Validating Full Model With Many Samples

We end this series with our biggest run yet: the full model with 10,000 samples for each halo's likelihood integral.

Contents:

Full Model With Many Samples

Note: this job spent 2:56:59h in the queue and 4:37:53h running on 8 nodes, 16 cores/node, 20 hypersamples/core, 10000 samples/hypersample.


In [3]:
%matplotlib inline

import matplotlib.pyplot as plt
import pandas as pd
import numpy as np
from matplotlib import rc
rc('text', usetex=True)

In [7]:
data = np.loadtxt('fullexp10000.txt')
print len(data)


2560

In [35]:
plt.title('Log-Likelihood Distribution')
plt.xlabel('Log-Likelihood')
plt.ylabel('Density')
plt.hist(data[:,4], bins=100, alpha=0.5, normed=True);



In [64]:
np.sort(data[:,4])[-10:]


Out[64]:
array([-978511.3526231 , -978496.61001339, -978493.21739889,
       -978449.45734936, -978441.83472698, -978427.76802535,
       -978416.49569192, -978358.49977994, -978321.29039203,
       -978236.45537907])

## [Complete the following]
(a) Extract everything from "plt.hist(data[:,4], bins=100, alpha=0.5, normed=True);" down to "-978236.45537907])" in the full-model validation text, copying it word for word.
(b) In the full-model validation text, turn the paragraph that begins "Note: this job spent" into a short list of its facts.
Answer from the full-model validation text alone.

## [Data extract]
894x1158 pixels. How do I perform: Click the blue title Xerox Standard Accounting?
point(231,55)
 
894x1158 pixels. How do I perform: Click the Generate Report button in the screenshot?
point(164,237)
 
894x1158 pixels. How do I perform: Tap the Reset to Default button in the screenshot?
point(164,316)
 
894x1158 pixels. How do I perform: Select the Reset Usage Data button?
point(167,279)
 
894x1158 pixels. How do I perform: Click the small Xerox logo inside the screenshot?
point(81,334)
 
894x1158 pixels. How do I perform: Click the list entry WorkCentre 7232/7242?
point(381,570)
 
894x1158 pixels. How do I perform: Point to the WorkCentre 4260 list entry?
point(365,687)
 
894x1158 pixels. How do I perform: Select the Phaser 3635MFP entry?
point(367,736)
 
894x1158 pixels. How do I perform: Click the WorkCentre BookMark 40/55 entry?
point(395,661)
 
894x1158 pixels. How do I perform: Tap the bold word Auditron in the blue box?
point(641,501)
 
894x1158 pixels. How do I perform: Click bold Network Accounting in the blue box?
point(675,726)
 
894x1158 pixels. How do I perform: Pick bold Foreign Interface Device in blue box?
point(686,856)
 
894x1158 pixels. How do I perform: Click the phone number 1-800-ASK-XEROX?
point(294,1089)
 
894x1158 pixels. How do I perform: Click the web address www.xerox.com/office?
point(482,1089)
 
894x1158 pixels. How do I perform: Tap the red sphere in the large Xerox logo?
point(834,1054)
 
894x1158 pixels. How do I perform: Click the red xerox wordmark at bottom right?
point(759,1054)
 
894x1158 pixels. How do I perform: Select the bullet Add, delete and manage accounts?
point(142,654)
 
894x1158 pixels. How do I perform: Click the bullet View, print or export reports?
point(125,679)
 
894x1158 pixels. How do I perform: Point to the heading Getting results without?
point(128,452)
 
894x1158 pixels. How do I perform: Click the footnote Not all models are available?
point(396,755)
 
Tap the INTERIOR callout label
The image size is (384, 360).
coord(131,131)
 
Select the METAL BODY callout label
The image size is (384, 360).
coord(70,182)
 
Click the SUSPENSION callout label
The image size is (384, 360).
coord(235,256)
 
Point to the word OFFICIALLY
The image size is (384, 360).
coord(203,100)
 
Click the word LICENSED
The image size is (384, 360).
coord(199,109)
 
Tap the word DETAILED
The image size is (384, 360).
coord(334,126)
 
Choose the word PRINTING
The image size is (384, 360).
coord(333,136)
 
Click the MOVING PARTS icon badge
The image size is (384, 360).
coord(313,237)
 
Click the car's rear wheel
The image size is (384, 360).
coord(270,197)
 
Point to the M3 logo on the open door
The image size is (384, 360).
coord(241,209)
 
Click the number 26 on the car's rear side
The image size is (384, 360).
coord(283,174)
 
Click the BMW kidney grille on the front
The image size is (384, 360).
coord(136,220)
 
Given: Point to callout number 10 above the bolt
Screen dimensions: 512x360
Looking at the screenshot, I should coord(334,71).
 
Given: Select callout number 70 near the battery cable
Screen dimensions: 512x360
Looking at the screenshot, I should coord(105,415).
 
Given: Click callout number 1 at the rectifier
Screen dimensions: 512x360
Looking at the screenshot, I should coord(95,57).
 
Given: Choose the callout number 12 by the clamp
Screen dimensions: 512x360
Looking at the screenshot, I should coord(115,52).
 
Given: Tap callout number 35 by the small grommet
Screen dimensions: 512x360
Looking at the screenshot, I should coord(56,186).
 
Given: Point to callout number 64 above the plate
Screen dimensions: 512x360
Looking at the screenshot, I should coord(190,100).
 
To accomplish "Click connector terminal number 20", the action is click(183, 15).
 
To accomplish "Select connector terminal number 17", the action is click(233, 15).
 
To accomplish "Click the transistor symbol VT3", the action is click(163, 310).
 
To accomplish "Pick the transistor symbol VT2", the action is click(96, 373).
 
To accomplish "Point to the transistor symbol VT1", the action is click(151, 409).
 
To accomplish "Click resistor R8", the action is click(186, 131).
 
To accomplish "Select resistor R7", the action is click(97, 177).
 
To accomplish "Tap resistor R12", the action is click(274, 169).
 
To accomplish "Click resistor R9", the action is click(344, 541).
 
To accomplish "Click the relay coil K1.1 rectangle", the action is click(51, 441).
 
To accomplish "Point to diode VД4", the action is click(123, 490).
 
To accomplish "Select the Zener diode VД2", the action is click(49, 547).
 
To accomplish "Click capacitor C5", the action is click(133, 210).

## [Response list]
(a)
plt.hist(data[:,4], bins=100, alpha=0.5, normed=True);



In [64]:
np.sort(data[:,4])[-10:]


Out[64]:
array([-978511.3526231 , -978496.61001339, -978493.21739889,
       -978449.45734936, -978441.83472698, -978427.76802535,
       -978416.49569192, -978358.49977994, -978321.29039203,
       -978236.45537907])

(b)
- Time in the queue: 2:56:59h
- Running time: 4:37:53h
- Nodes: 8, with 16 cores per node
- Hypersamples: 20 per core
- Samples: 10,000 per hypersample